Отрывок:
++++
Духовные сановники и бояре собрались к царю в большом волнении. Явился Паисий Лигарид и более всех начал вопить против Никона: "Как смел он, яко разбойник и хищник, наскочить на верховный патриарший престол, когда он должен ожидать суда вселенских патриархов?" Так говорил грек; русские духовные потакали ему. Бояре, давние враги Никона, представляли поступок патриарха преступным. Зюзина между ними не было. Зюзин, сидя дома, ожидал развязки смелой козни, устроенной им в надежде на кроткий нрав царя, на пробуждение в царском сердце прежней любви к патриарху.
Совещание царя происходило с лицами, которые имели причины всеми силами препятствовать, ради собственной целости, примирению с царем человека, которому они успели насолить. Его примирение с царем было бы ударом для них. Неудивительно, что царь, уже без того сильно огорченный Никоном, поддался их влиянию. В Успенский собор посланы были те же лица, которые бранились с ним в Воскресенском монастыре (Одоевский, Стрешнев и Алмаз Иванов), и сказали ему:
- Ты самовольно покинул патриарший престол и обещался вперед не быть патриархом; уже об этом написано ко вселенским патриархам. Зачем же ты опять приехал в Москву и вошел в соборную церковь без воли государя, без совета освященного собора? Ступай в свой монастырь!
- Я сошел с патриаршества, никем не гонимый, -- сказал Никон, -- и пришел, никем не званный, чтоб государь кровь утолил и мир учинил. Я от суда вселенских патриархов не бегаю. Сюда пришел я по явлению.
Он отдал им письмо к государю.
В письме описано было явление святителей, бывшее Никону в сновидении. Но если в те времена охотно верили всяким видениям и откровениям, когда они были полезны, то умели давать им дурной смысл, когда они вели ко вреду. Первый Лигарид сказал пред государем: "Ангел сатаны преобразился в святого ангела! Пусть скорее удалится этот лжевидец, чтоб не произошло смуты в народе или даже кровопролития!".
Все были согласны с греком.
В Успенский собор отправились трое архиереев и в числе их Паисий.
- Уезжай из соборной церкви туда, откуда приехал! -- сказали патриарху.
Таков был последний ответ Никону. Ему ничего не оставалось. Он видел ясно, что его подвели, обманули. Он приложился к образам и вышел из церкви.
- Оставь посох Петра митрополита! -- сказали ему бояре.
- Разве силою отнимите, -- сказал Никон.
Он садился уже в сани; подле саней стоял стрелецкий полковник, которому приказано было провожать его.
++++
Сохранённые записи данных:
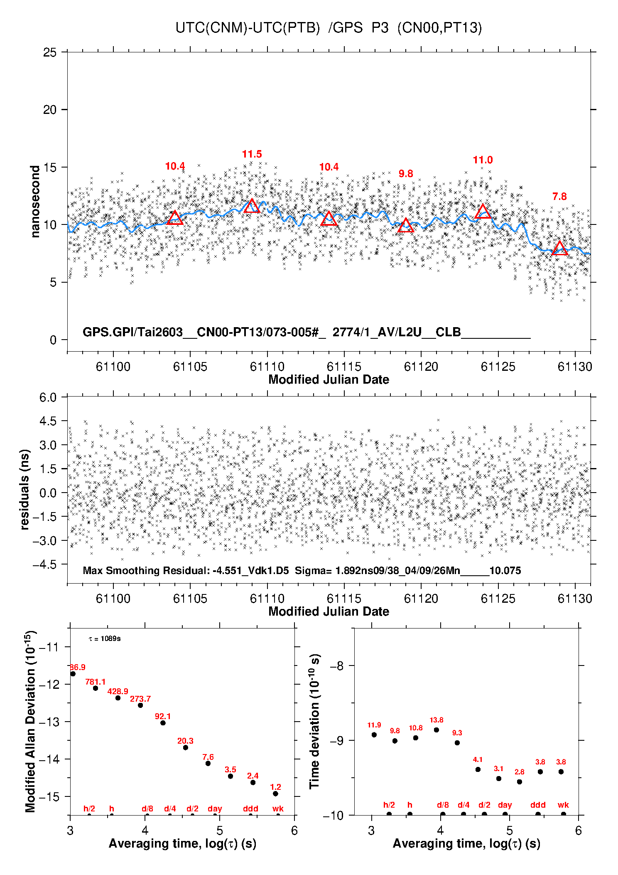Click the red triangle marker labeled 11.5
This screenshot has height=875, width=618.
252,206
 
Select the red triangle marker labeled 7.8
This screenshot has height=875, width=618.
559,248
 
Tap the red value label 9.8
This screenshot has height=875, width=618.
406,174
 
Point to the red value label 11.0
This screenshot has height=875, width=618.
483,160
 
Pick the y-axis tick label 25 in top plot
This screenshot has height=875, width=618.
50,52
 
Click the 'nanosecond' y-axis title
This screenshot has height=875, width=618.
35,202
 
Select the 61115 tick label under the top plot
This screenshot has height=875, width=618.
344,367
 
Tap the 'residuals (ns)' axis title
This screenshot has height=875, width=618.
25,489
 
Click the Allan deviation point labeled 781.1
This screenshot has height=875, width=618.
96,688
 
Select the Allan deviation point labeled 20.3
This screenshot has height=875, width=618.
186,747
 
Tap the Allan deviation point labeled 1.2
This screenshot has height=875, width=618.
275,794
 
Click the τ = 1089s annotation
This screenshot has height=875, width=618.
105,638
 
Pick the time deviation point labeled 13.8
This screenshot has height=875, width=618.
437,730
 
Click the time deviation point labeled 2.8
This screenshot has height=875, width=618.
520,782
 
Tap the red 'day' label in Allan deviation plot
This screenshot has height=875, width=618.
215,808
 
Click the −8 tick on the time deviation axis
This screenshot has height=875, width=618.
336,666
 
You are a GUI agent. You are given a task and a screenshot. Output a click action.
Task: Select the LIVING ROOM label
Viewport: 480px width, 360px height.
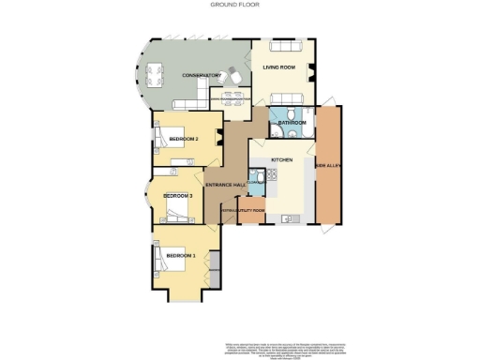280,68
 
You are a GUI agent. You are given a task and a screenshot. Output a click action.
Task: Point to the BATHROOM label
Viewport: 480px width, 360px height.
292,123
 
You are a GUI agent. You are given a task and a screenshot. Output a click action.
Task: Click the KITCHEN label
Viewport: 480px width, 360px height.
282,160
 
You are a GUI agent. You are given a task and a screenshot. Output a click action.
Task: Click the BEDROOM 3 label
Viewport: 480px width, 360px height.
178,195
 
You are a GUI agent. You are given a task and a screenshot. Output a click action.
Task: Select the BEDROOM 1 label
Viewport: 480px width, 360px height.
180,255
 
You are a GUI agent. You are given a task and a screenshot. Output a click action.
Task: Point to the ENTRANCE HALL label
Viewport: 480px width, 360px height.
227,187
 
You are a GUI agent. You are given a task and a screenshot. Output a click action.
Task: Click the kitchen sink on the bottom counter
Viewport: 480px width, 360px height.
292,219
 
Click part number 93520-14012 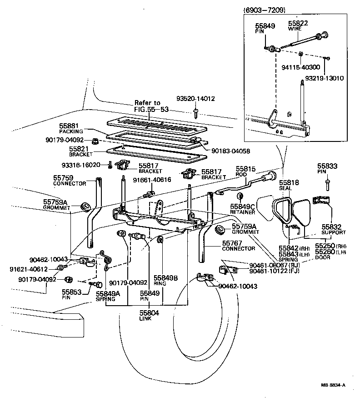click(195, 98)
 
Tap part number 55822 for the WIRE click(297, 23)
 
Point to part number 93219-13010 click(324, 78)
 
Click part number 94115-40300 click(300, 66)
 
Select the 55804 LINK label click(149, 316)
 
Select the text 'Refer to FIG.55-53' click(147, 106)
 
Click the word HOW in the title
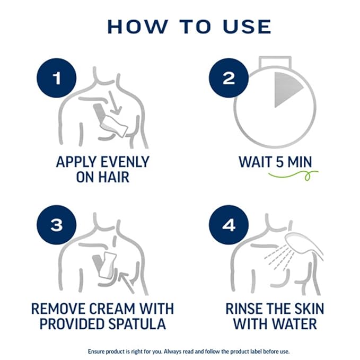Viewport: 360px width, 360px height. tap(137, 27)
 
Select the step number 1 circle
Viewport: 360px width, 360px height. tap(57, 78)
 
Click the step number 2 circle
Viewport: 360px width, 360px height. tap(229, 78)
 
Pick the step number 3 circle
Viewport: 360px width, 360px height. tap(57, 225)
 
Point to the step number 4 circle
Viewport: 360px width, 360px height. tap(229, 225)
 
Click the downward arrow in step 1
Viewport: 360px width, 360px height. tap(115, 102)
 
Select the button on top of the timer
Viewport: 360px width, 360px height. tap(275, 63)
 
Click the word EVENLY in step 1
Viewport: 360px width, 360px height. tap(125, 162)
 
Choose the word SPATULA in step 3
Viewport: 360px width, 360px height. tap(137, 324)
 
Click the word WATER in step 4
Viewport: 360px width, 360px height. tap(294, 324)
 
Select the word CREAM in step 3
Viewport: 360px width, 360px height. tap(112, 309)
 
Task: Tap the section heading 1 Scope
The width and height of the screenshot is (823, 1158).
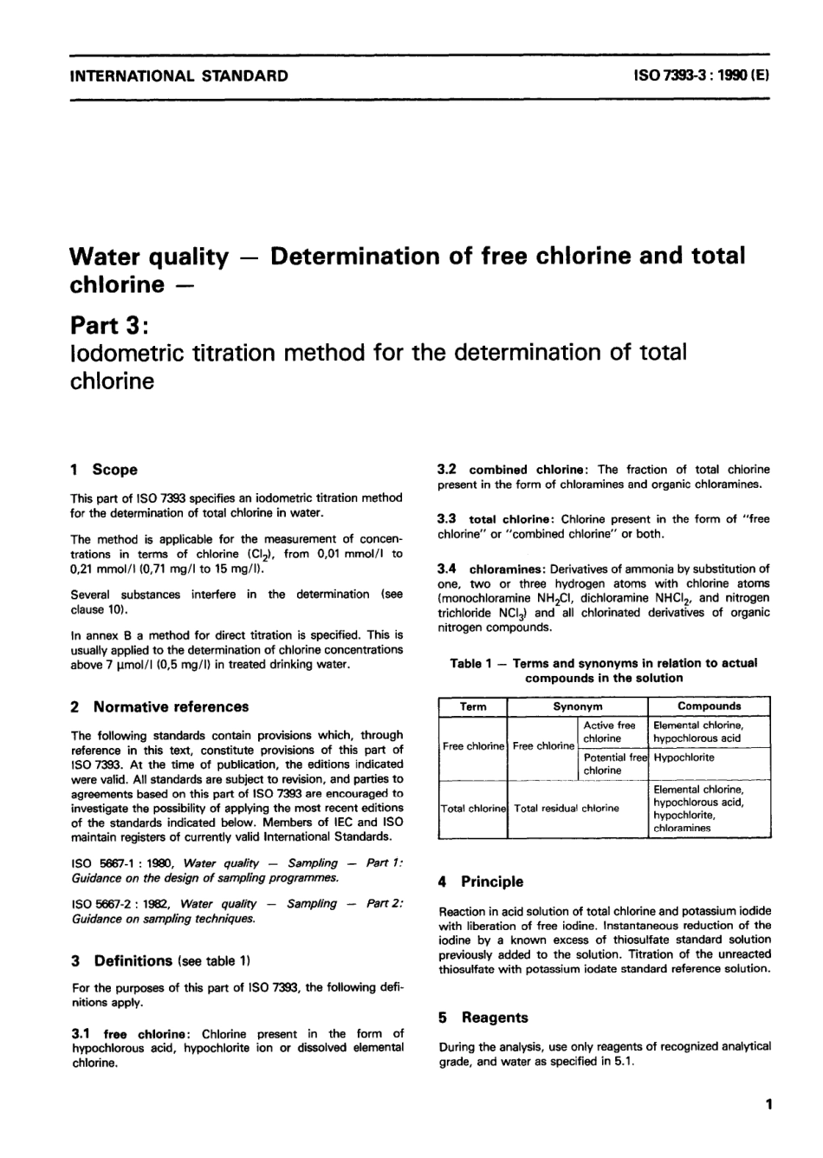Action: (103, 470)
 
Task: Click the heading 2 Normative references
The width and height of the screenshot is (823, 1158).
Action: (159, 706)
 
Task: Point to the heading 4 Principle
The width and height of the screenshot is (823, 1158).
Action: (481, 882)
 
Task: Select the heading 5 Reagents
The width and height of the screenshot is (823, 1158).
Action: (483, 1018)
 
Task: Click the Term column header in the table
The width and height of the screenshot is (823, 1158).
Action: (472, 706)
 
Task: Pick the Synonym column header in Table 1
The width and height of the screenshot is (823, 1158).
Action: (578, 706)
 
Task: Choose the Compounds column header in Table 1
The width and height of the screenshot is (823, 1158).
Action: (709, 706)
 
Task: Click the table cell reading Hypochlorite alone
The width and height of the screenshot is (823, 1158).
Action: (684, 758)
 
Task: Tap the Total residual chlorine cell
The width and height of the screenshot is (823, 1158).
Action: (567, 809)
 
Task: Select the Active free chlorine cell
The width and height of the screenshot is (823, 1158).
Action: (610, 732)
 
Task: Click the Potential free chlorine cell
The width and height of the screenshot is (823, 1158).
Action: (613, 764)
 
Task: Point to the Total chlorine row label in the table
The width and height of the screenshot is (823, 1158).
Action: (473, 809)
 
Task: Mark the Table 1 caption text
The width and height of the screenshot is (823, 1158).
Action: (604, 670)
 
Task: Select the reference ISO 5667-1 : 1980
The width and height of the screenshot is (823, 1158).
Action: (125, 863)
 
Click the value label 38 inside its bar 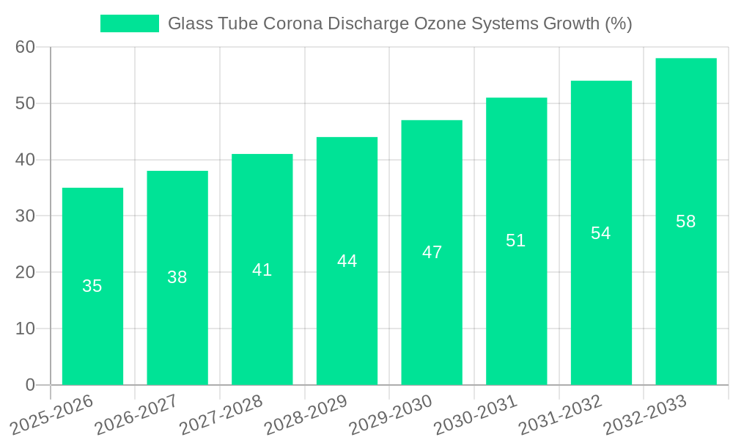pyautogui.click(x=177, y=277)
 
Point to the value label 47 pyautogui.click(x=432, y=252)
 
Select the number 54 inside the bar pyautogui.click(x=601, y=233)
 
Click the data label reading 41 pyautogui.click(x=262, y=270)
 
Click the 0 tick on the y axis pyautogui.click(x=30, y=385)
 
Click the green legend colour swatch pyautogui.click(x=130, y=23)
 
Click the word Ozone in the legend pyautogui.click(x=441, y=23)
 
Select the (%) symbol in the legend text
++++
Задания:
a) Кого, согласно отрывку о Никоне, первыми послали к нему в Успенский собор?
b) Процитируйте из отрывка о Никоне часть, которая открывается словами, содержащими «В письме описано», и завершается словами «согласны с греком.».

Ответы по заданиям:
a) Одоевского, Стрешнева и Алмаза Иванова.

b)
В письме описано было явление святителей, бывшее Никону в сновидении. Но если в те времена охотно верили всяким видениям и откровениям, когда они были полезны, то умели давать им дурной смысл, когда они вели ко вреду. Первый Лигарид сказал пред государем: "Ангел сатаны преобразился в святого ангела! Пусть скорее удалится этот лжевидец, чтоб не произошло смуты в народе или даже кровопролития!".
Все были согласны с греком.